The streets of St. Petersburg have transformed into an outdoor banya, except with no snow to cool down in. And I feel like I’m slowly losing my mind as I stew in a pool sweat and mosquitoes inside a stuffy classroom. Russia’s experiencing one of the worst heatwaves in decades — the locals have rechristened the country as Africa. it’s not terrible, in the sense that it hasn’t reached over 100 (at least, in Petersburg, it hasn’t), but keep in mind that it rarely gets this hot. (In other areas, such as Siberia, Moscow, and southern Russia, it gets over 40 C in the shadows.) But it’s terrible in the sense that Russians escape the heat by swimming…and drinking. Unfortunately, in the reverse order. In the past week, there have been over 200 deaths from drinking and drowning. The heat’s also destroyed an absurd amount of crops. Russia’s in a state of emergency, since the heat wave doesn’t look like it’s about to end.
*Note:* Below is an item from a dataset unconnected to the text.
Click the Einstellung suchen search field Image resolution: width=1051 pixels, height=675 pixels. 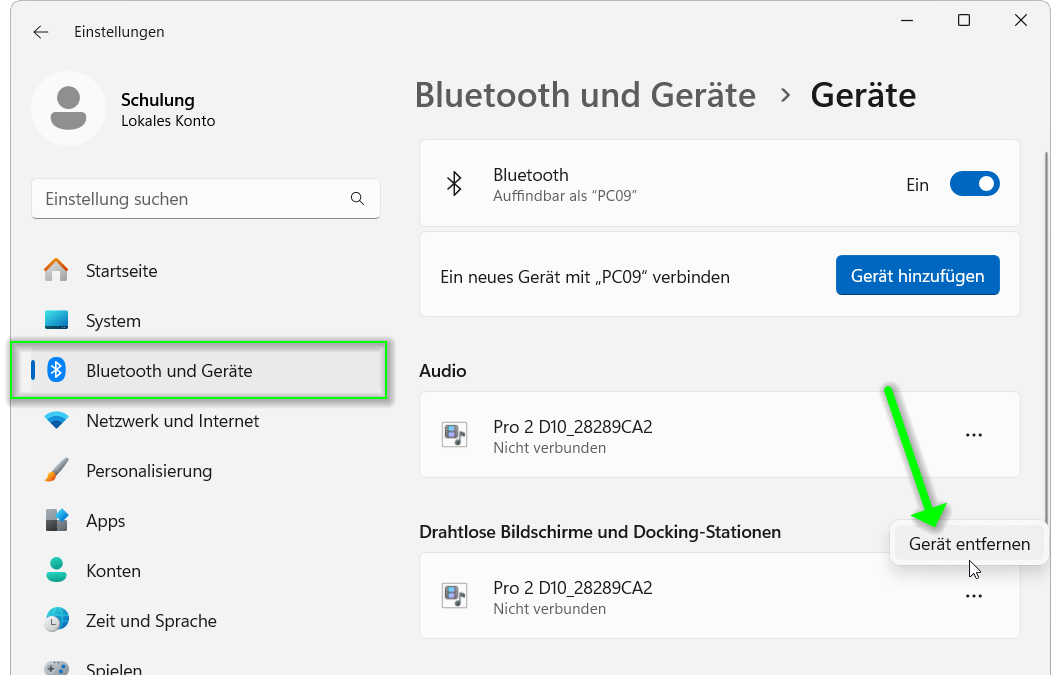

I would consider this a health crisis — with no end in sight, Russians are still going to take to the beach and arm themselves with alcohol. It’s fun to drink, and it’s even more fun to drink on the beach, so why not? But it’s difficult to gauge how much one is drinking, especially in the tortuous heat. I’m sure that Russians have been drinking and swimming for centuries, but the heat has never been this bad. They just don’t realize how quickly they’re dehydrating and that they’re replenishing themselves with 40 proof alcohol. In June, 1200 people died from drowning, and I can only imagine that the numbers are going to be significantly higher by the end of July.
What’s the solution going to be? Tell Russians to stop drinking? That’s sure as hell not going to happen. Raise the price of vodka again is a possibility, but that would probably just mean that more Russians would turn to good old-fashioned samogon — moonshine. I don’t know. All I know is it’s going to be pretty devastating if the weather doesn’t cool down soon.